UK: MOTOR MOUTH - Beaming into suburbia.

UK: MOTOR MOUTH - Beaming into suburbia. - MOTOR MOUTH - Beaming into suburbia - Once the confident outsider, BMW man is now top dead centre of the mainstream.

by STEPHEN BAYLEY.
Last Updated: 31 Aug 2010

MOTOR MOUTH - Beaming into suburbia - Once the confident outsider, BMW man is now top dead centre of the mainstream.

Although I once owned a lot of striped shirts, Turk's head cuff links and blue suits, I have never actually owned a BMW. One reason for this was the style of the salesmen: BMW's brilliantly crisp and professional showrooms (consistent investment in which did so much to enhance its corporate identity) tended to cultivate a supercilious style of what we now dumb-up to 'sales executive'.

So one happy day in 1985 when I walked acquisitively into BMW Park Lane with a blank cheque and was given in return a bit of lip, I bought an Audi instead.

In those days, central London Audis came from a garage in bohemian Chelsea's Sloane Square rather than a swanky Mayfair showroom.

Looking back, I realise I had made a life-stage decision.

By the mid-eighties BMW Man was already in danger of being stereotyped.

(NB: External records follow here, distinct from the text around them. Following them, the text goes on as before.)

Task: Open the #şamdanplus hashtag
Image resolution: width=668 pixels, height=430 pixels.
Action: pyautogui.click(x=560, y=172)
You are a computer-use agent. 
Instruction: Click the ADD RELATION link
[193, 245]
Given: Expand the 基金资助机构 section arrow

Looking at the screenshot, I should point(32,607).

In the trinity of the German motor industry, Mercedes Benz had a plutocratic, if not positively elderly, ownership profile while Audis were stigmatised as Volkswagens in drag, favoured by Belgian commercial travellers, not yet noticed by style conscious technophiles. BMW, on the other hand, had clearly identified itself as the choice of the cuff-thrusting professional, the prosperous outsider who appreciated technology and knew how to exploit it and, hence, tended to drive like a prat, something both reflected and directed by WCRS's cool but cocky advertising. Fifteen years on, BMW is being squeezed by a rejuvenated Mercedes and an Audi range dense with both discreet style and technical innovations.

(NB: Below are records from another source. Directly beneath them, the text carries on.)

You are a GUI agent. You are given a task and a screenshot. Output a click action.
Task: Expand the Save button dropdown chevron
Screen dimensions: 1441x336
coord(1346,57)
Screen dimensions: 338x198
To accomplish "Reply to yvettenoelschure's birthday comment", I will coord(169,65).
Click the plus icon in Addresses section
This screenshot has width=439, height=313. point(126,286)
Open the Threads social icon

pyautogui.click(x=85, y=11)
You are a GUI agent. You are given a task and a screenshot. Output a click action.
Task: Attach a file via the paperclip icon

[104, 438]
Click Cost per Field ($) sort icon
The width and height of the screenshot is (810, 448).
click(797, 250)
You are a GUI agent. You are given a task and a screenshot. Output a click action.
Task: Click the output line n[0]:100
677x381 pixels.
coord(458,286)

The squeeze has made BMW more bland, more cautious.

It is a truism of marketing that, like the ophthalmological phenomenon known as 'the persistence of vision', image remains long after the event that defined it has ceased to be current. In terms of iconography, a BMW is professional aspirations articulate. But the one certain thing about taste is that it changes. While once mere knowledge of the existence of BMW was enough to categorise you as a social mountaineer, now you find BMWs parked in some very unlikely postcodes by people who drive wearing Macs with the buttons done up. In winning the middle-class sales battle.

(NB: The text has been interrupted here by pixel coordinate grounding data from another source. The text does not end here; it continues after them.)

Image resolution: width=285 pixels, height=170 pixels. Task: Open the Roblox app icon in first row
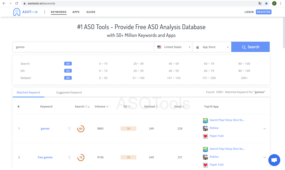[x=205, y=128]
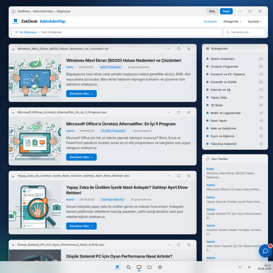Click the blue Kayıt register button
Screen dimensions: 273x273
coord(226,11)
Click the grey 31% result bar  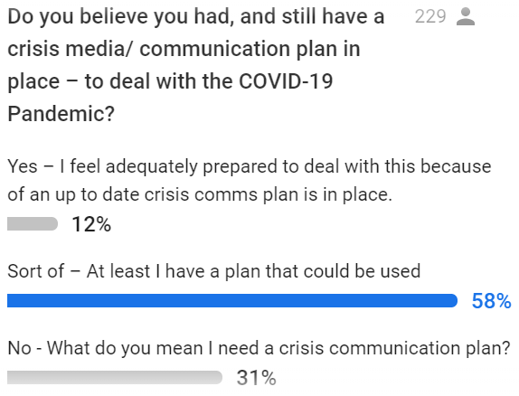115,377
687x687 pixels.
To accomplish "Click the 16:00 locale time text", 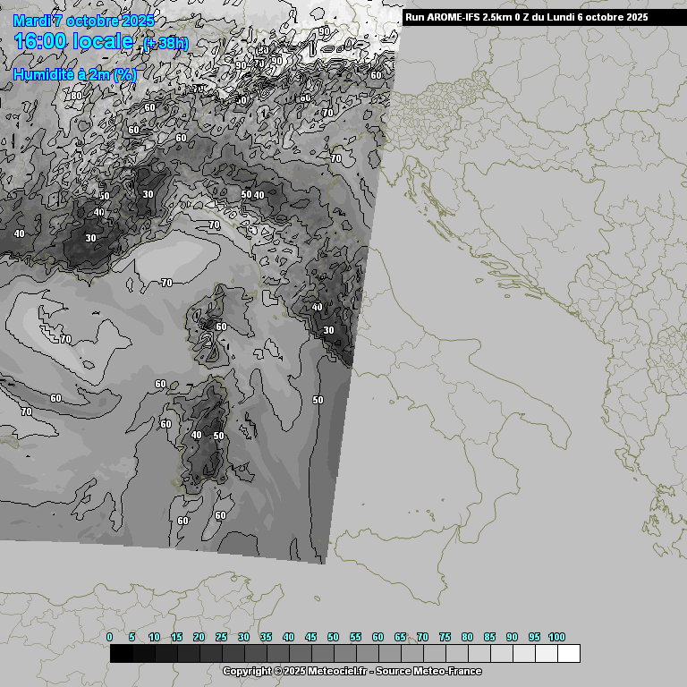I will click(75, 41).
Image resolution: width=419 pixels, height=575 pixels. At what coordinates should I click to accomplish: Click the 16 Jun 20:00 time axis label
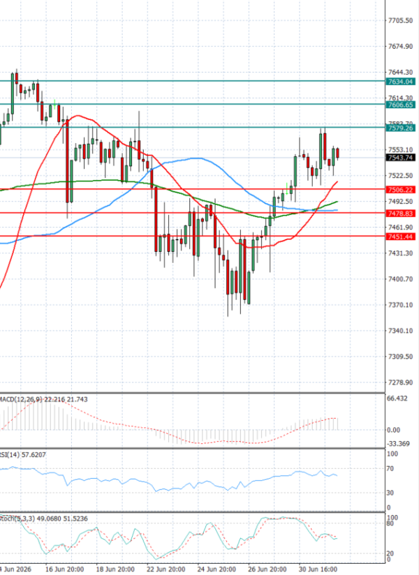(x=64, y=569)
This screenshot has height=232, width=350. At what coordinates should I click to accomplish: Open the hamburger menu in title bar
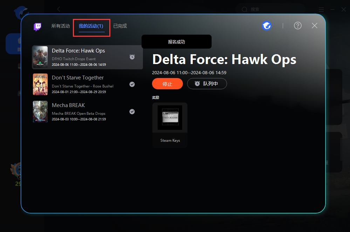321,9
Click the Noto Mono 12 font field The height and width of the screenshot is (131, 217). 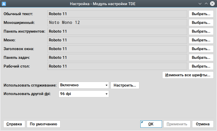pyautogui.click(x=117, y=23)
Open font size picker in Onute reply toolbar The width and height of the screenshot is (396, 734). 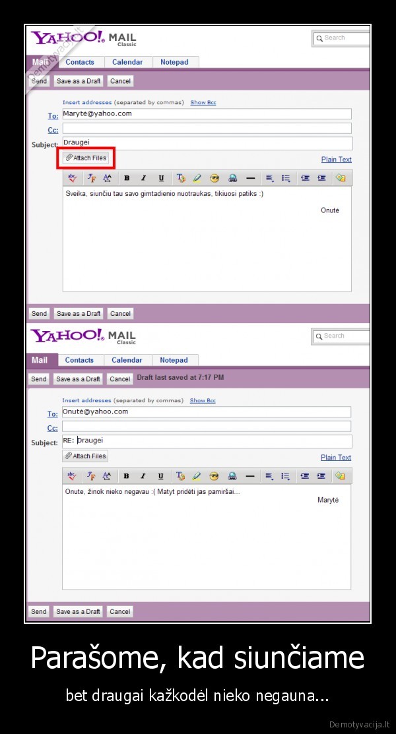tap(107, 476)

BMW may be in danger of losing the image war.

I think there have always been some weak points in the BMW substance.

I had my second worst highway experience ever in a first generation BMW M5. Tackling the Elephant and Castle at a speed which would have allowed a very safe margin in my Audi, the 'sporty' M5 flicked murderously and had us going backwards toward the Borough. But it did have a superb engine.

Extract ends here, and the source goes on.